The willed absence of emotion can itself said to be an emotion (its
name is anhedonia in some contexts, anomie in others) insofar as it
blocks action based on reason.

Furthermore, it is ironic that as a woman you should try a traditional
argument, used against women: that they are thinking "emotionally". In
my experience, too many corporate women use strikingly traditional
memes when talking to men, and the result is that men are scared to be
"emotional", when in my view, good emotion creates energy and
creativity.

And your "better" design will blow up if linked to local data that
goes out of scope or memory that is released by unwitting client code.
I'm afraid that's a downside, despite your claim that none exist.

This is in fact equivalent to the risks of copying data.

If the source of the copied data is released, this may mean that it's
no longer valid. The copy will still exist with no error indication in
this scenario, and the program will not fail...instead "the worst kind
of bug" will result: the one nobody knows about.

This is in fact a greater risk, and added to the slower performance of
the copying solution, it means that the copying solution is almost
never acceptable, except as a documented nondefault alternative to a
linked list that provides copying rather than "hot linking" as an
option.
It's easy to make a library design look bad when you assume it's being
used by an idiot.

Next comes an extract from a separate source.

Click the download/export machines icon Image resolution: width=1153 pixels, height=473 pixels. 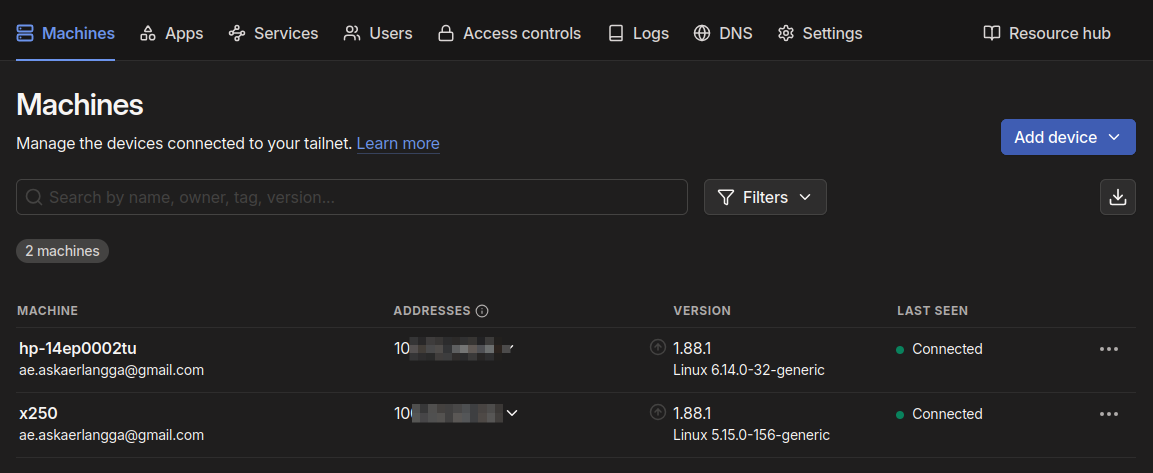(x=1117, y=197)
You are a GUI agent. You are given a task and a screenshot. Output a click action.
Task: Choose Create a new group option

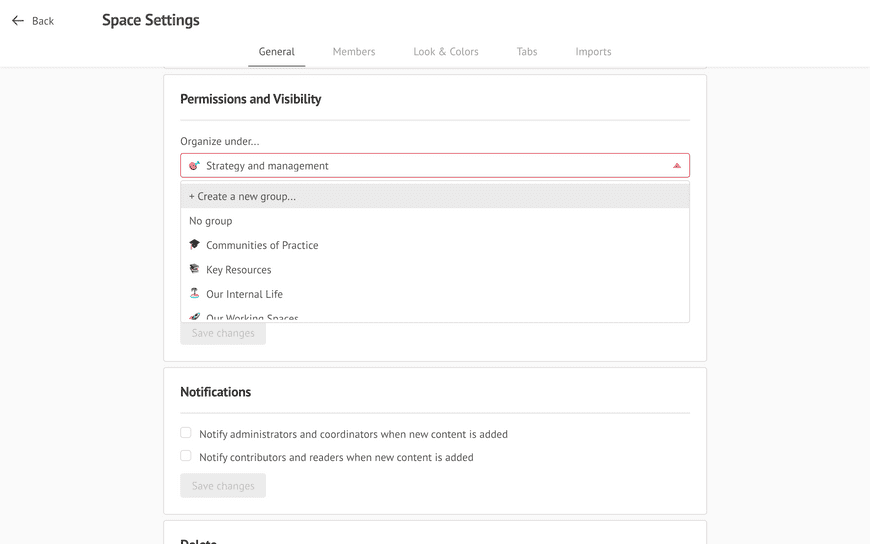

The C++ container libraries take ownership of data
by copying, and nobody seems to have a problem with them. Further, by
copying pointers to the data rather than the data itself you get the
same effect as linking.







You're too intelligent not to realize how insulting and condescending
your posts are. Are you really trying to imply that you've managed to
insult my experience, my intelligence, my ethics, and my gender all
without knowing it? I actually find that impossible to believe. Once
again, I'm not stupid, and I'm not timid. I can see what you're doing
and I'm not afraid to point it out.

Part of the problem is that male bullying behavior replaces
traditional male (and female: human) arguments based on reason and
facts to such an extent that the latter is classed with bullying. But
I don't accept, not in the slightest, being classed with thugs.

I'm saying you're wrong, and I am explaining it as part of corporate
corruption with which I am familiar: the false even-handedness which
ignores incompetence and bullying.

This is NOTHING like the lies and bullying to which I'm being
subjected to in this newsgroup. In each response to you, I've
addressed the issues, whereas Heathfield and Seebach, as we "speak"
are repeating the canard "Nilges is incompetent and makes errors"
without in any of those posts providing even a precis or summary of
the reasons, for they cannot present any, whereas I have clear
evidence of their incompetence: neither was able to even make a start
on the replace() challenge, Heathfield wrote a "linked list tool"
without pointing to data, Seebach presented a "strlen" with a serious
error, etc.

And don't presume even to say that I've "insulted" your gender. That
is an utter falsehood. I have not patronized nor talked down to you in
the slightest. I am instead arguing for a position: that only an
incompetent would have presented a linked list that copies
unpredictable data into the nodes. This has nothing to do with gender.